A proposta da organização é que empresas, lojas e outros possíveis apoiadores também se solidarizem com a causa em troca de publicidade durante a divulgação do evento e sua realização, marcada para o dia 5 de agosto, no Teatro Gasômetro. “O ‘Rock Solidário’ é um esforço coletivo, desde os músicos, equipe técnica, e apoiadores/patrocinadores”, reforça Marcus.
Este ano, oito atrações já estão confirmadas para fazer um som e arrecadar doações, entre elas, Delinquentes e D.N.A, todas abrindo mão do cachê e ajudando na divulgação do evento. “Essa foi a natureza do ‘Rock Solidário’ desde o início e sempre teve uma repercussão legal.

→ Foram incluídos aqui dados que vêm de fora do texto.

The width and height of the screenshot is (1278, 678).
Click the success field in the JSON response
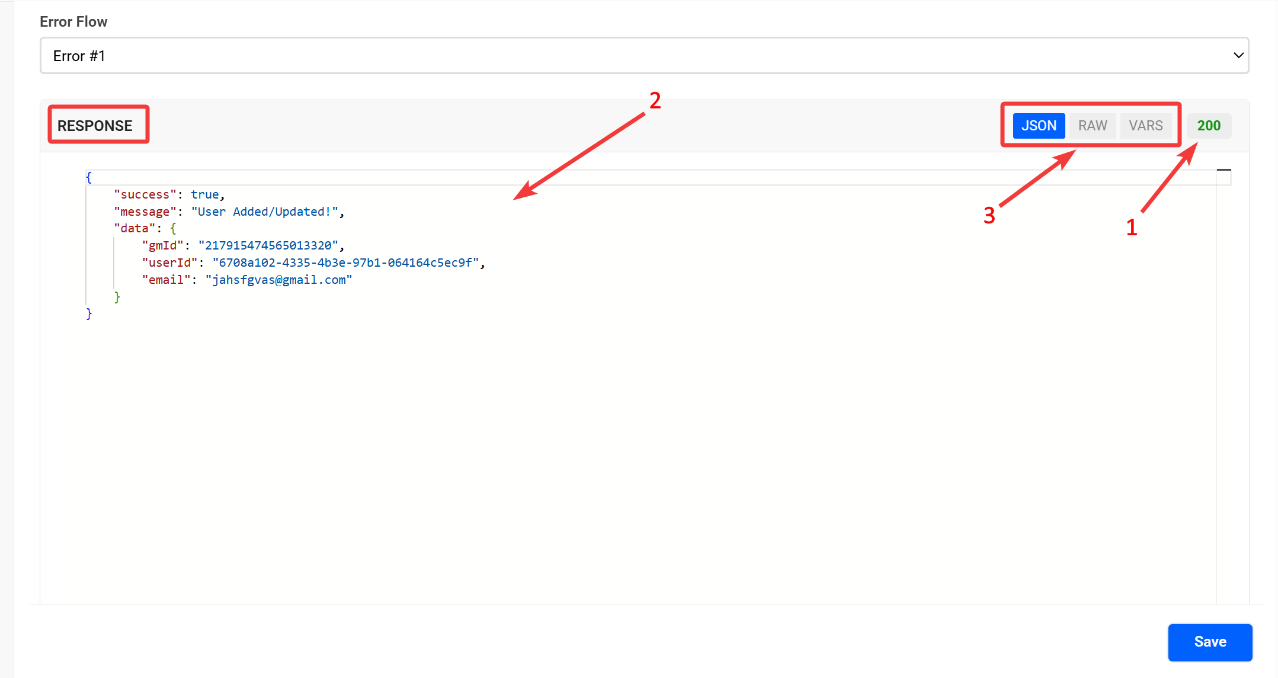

Estamos com o casting fechado e já tem uma fila de bandas para as próximas edições, porque teve muitas bandas pedindo para participar na fanpage do projeto”, conta Marcus, que além de realizador, integra a banda O Corsário e se apresenta com ela no evento.
Banda Delinquentes (Foto: Christian Braga/Divulgação)
MISSÃO SOCIAL
A ideia de ajudar e criar o “Rock Solidário”, conta Marcus Braga, surgiu junto com o irmão, e também músico, Elton Braga. “Meu pai tem entidade filantrópica, sempre foi envolvido com isso. Em 2005, nós pensamos que era a hora da gente pegar nosso braço musical e dar uma contribuição. Pegamos como gancho o Dia Mundial do Voluntariado Jovem, que tinha como uma das diretrizes ajudar a diminuir a fome no mundo”.

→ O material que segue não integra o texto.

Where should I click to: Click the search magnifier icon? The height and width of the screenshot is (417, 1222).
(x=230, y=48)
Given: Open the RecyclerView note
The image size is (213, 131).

Desde lá, muitos músicos se tornaram parceiros do projeto, como os integrantes da banda DNA, conhecida no circuito heavy metal da cidade e que fez questão de participar dessa retomada do “Rock Solidário”. “A gente já participou em duas outras edições. Acho que, como músico, artista, assim como todo cidadão, a gente tem responsabilidade social. E se você pode, com o dom dado por Deus de tocar, ajudar pessoas que precisam, faz todo sentido. O que mais falta hoje no mundo é empatia e o rock sempre foi empático com quem necessita. A origem do rock está em pessoas humildes, em quem veio de baixo”, afirma Sidney KC, baixista da D.N.A.

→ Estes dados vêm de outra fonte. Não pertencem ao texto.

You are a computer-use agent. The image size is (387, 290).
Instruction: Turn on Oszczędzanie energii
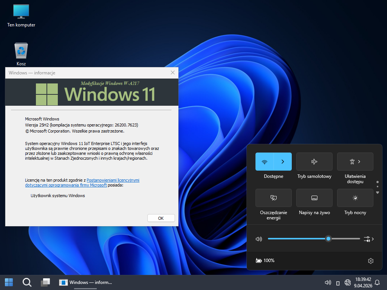pyautogui.click(x=273, y=198)
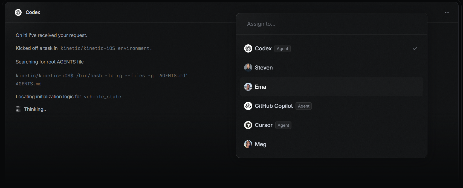Click the Agent badge next to Codex

[282, 48]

O vocalista dos Delinquentes, Jayme Katarro, também reforça a importância do evento e a qualidade com que é realizado. “Eu acho muito bacana que, além de proporcionar um festival de boa qualidade em som e iluminação para a galera que curte rock, metal, ainda tenha esse caráter filantrópico. E eu sinto falta um pouco do hardcore em eventos assim”, diz Jayme, lembrando que será o primeiro show do Delinquentes em 2017, já que eles tinham decidido ficar um tempo fora dos palcos para se dedicar a compor músicas novas para o próximo disco.
A programação ainda conta com as bandas de heavy metal Soledad, Mitra e Divine Sign, além da power metal Foreword e da Orquestra de Violoncelos da Amazônia (OVA), que tocará pela primeira vez no festival, mas já tinha sua participação articulada desde 2009. “Demorou, mas na saída desse hiato eu procurei por eles e finalmente vão estrear”, diz Marcus, adiantando que o evento ainda terá a participação especial de Roosevelt Bala, vocalista da banda Zona Rural e da antiga banda Stress.